If the horizon of most strategists in the West was narrowed to the Western Front, Kitchener certainly perceived the menace. All his associations, all his instincts, made him acutely sensitive to any movement towards Egypt. Already, in October, when the evacuation of Gallipoli was in the air, he had urgently demanded from Maxwell a report of the Turkish communications in Asia and Syria. The work of preparing it
fell largely on a temporary second-lieutenant in Cairo whose commission bore the name T. E. Lawrence.
CHAPTER III
THE LIFE-LINE
The chains of empire—The construction of the Hejaz and Baghdad railways—The Turkish menace to Egypt and the Suez Canal—Active or passive defence?—Britain’s Alexandretta project, and its shelving—The menace looms dose—The revolt that brought relief
WHEN the twentieth century opened, the Turkish Empire was still in the eighteenth—as regards its means of imperial communication and control. Virtually roadless and railless. In all the vast territories beyond Asia Minor there were only two short stretches of railway, both narrow-gauge, one connecting Damascus with the sea at Beirut and the other linking Jerusalem with the port of Jaffa.
But in 1900 the Sultan Abdul Hamid set on foot the construction of a far-reaching railway line to connect his Arabian provinces with Damascus. It would not only help to strengthen his control over them but would avoid the unpleasant necessity of passing through the foreign-controlled Suez Canal. And it could be achieved in an economical way that delighted the heart of Abdul Hamid. For, by announcing it as a means of facilitating the pilgrimage to Mecca, its construction was carried out with money subscribed by pious Moslems throughout the world. The term “a pious fraud” might have been coined to fit the Hejaz railway.

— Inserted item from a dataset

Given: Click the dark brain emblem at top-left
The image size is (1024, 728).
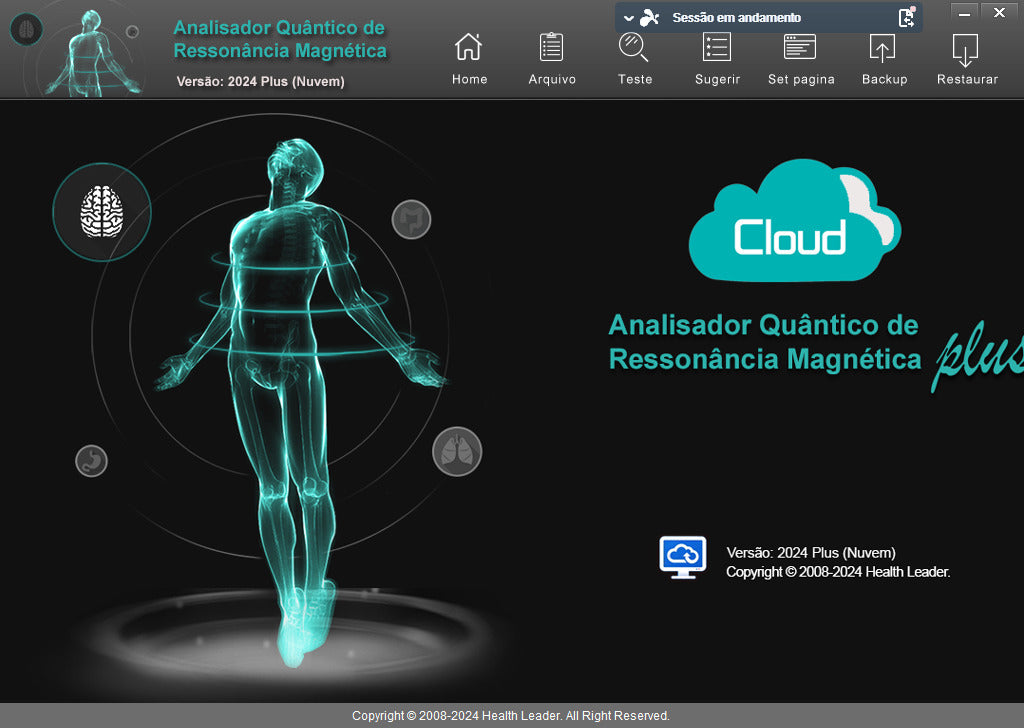Looking at the screenshot, I should pyautogui.click(x=26, y=29).
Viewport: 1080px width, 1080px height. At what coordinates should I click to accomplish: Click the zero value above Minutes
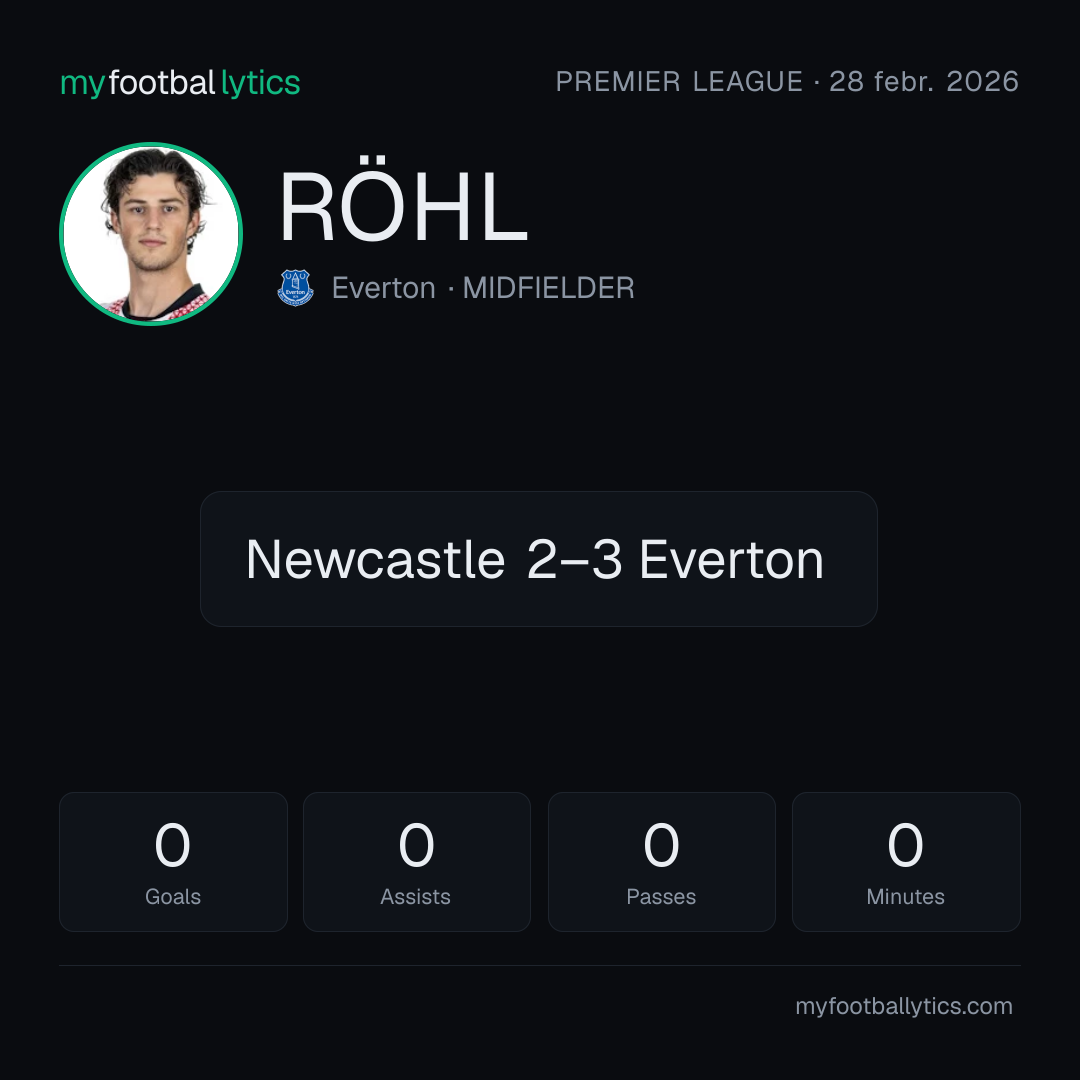(906, 845)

Moreover, its construction was carried out by German engineers. Their Government watched their work with a more than benevolent eye. For if the Sultan looked forward to strengthening his authority in the Hejaz, Germany looked forward to controlling, through him, the Western shores of Arabia. It promised a means of exerting pressure on Britain’s Suez Canal and Red Sea artery. The railway followed, generally, the pilgrim track and ran through desert that offered few serious difficulties save the scarcity of water. In 1904 the 285 mile stretch from Damascus to Ma‘an was opened, and in 1908 the railway reached Medina, 820 miles from Damascus. It was intended to prolong the line to Mecca, 280 miles distant, although delays supervened; and an eventual extension to the Yemen was contemplated by the Germans.